* [EXCERPTED PASSAGE]:
┌────────
Once an adviser has been selected for review, the examiners will determine the scope of the examination, taking into consideration the adviser’s business model and associated risks as well as the reason for conducting the examination.

Core areas of review typically include:

  • operations;
  • disclosures;
  • conflicts of interest; and
  • compliance practices, with respect to matters like:
    • custody and safeguarding of client assets;
    • valuation;
    • portfolio management;
    • fees and expenses;
    • brokerage and best execution.

Information Request

Advisers selected for examination will typically receive a call from the Division to inform them that an examination has opened, and the Chief Compliance Officer will be promptly provided with an initial information request list that looks to provide the Division with:

  • general information, detailing the adviser’s business and investment activities;
  • information about the compliance risks identified by the adviser, and written policies and procedures to address these;
  • information for the Division staff, to assist in testing of advisory trading activity; and
  • information for the Division staff, to perform its own compliance testing.

This initial information request list will set out the method for securely sharing information with the Division as well as the time frame for the return of documentation. On this latter point, we have certainly seen requests for a very speedy return, so for firms that have not yet undertaken a mock examination to test response times, as well as robustness of controls, it is certainly worth looking at the “Typical Initial Information Examiners Request of Investment Advisers”, detailed below, in order to understand the breadth of a request.

What’s the takeaway?

As ever, with an SEC examination, preparation of documentation and staff is essential to presenting your firm in the best light. Mock audits can act as a regulatory rehearsal, helping firms to identify potential pressure points before a formal examination.

If you would like more information on how best to prepare, at RQC Group we can help you adequately prepare your firm for an SEC Examination.

Typical Initial Information Examiners Request of Investment Advisers

General Information
Organizational Information
  • Organizational structure, affiliations, and control persons.
  • Remote offices and branch locations.
  • Joint ventures or other businesses (including those with respect to the firm or any officer, director, portfolio manager, or trader).
  • Current and former supervised persons, officers, and/or directors.
Business and Operations
  • Committees (e.g., responsibilities, members, meeting frequency, meeting minutes).
  • Client advisory contracts or agreements.
  • Agreements and arrangements with third parties associated with the management of client accounts (e.g., sub-advisers, third-party managers, referrals, wrap fee programs, and third-party investment platforms used for clients).
  • Fees and payments for services rendered.
  • Power of attorney obtained from clients.
  • Service providers and the services they perform
Disclosures and Filings
  • Disclosure documents and filings with regulators (e.g., Form ADV, including the brochure, and Form CRS).
└────────
* [RECORD SET]:
┌────────
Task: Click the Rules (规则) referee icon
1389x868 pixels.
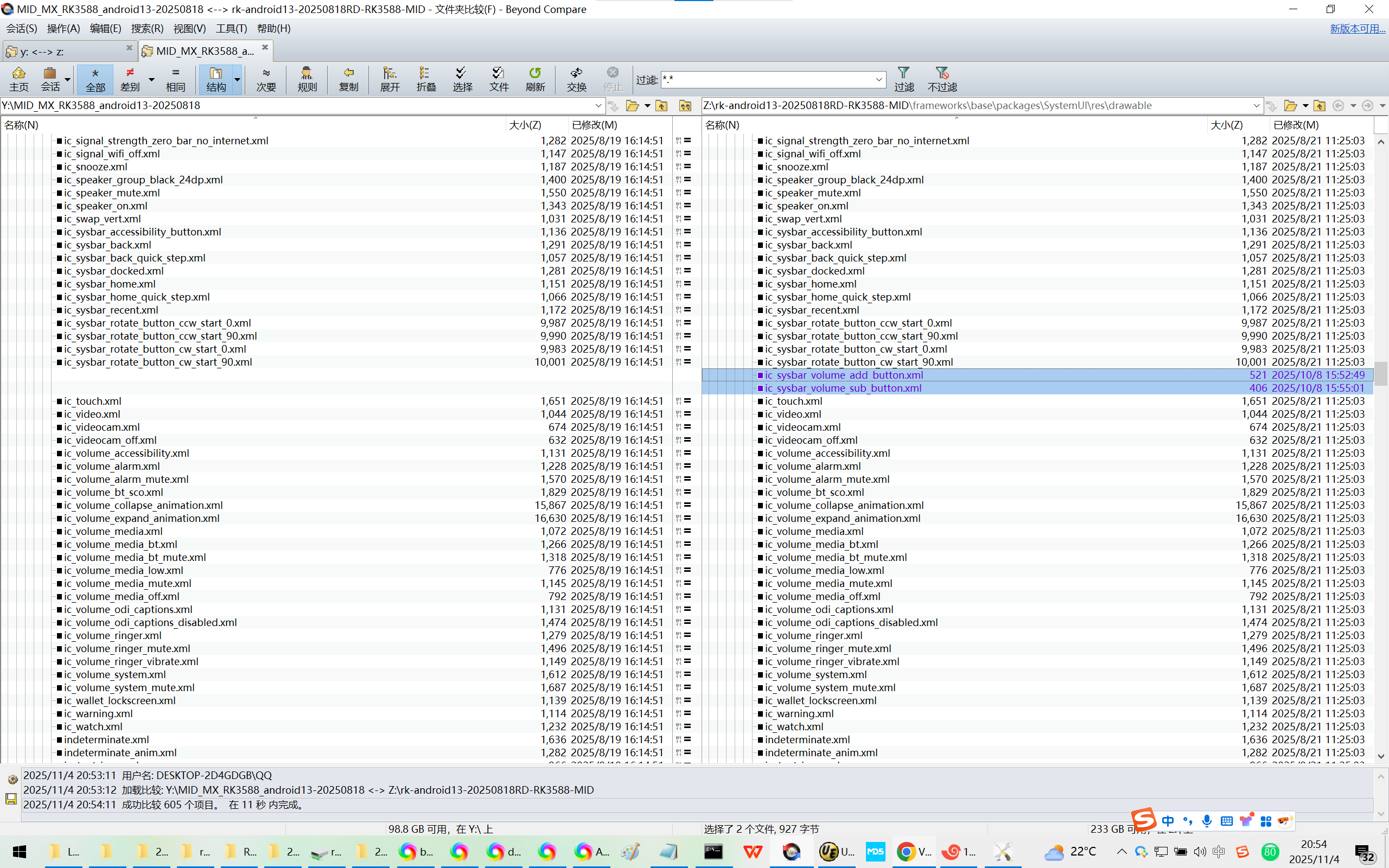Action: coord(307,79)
└────────
┌────────
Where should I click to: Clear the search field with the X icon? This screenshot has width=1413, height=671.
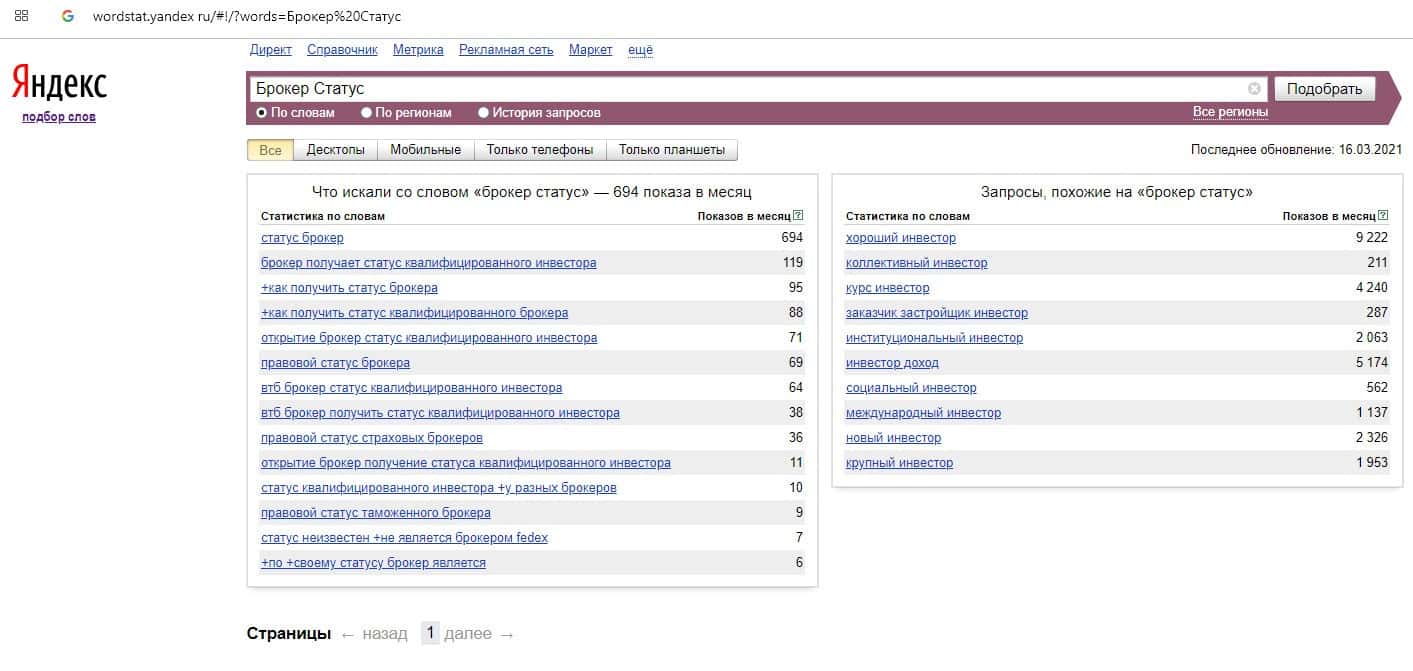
└────────
┌────────
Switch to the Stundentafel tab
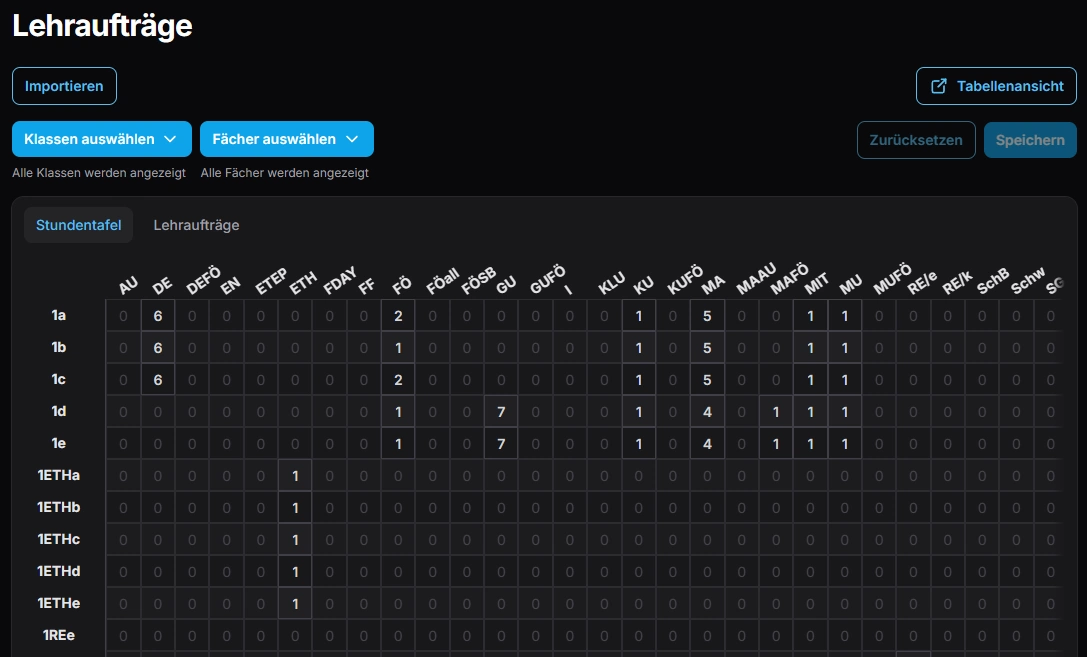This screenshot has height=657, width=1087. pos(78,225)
└────────
* [AIM OF THE TASK]: Quote the passage on SEC examinations of investment advisers from "What’s the takeaway?" up to and including "a formal examination.".

* [RESPONSE TO THE EXERCISE]:
What’s the takeaway?

As ever, with an SEC examination, preparation of documentation and staff is essential to presenting your firm in the best light. Mock audits can act as a regulatory rehearsal, helping firms to identify potential pressure points before a formal examination.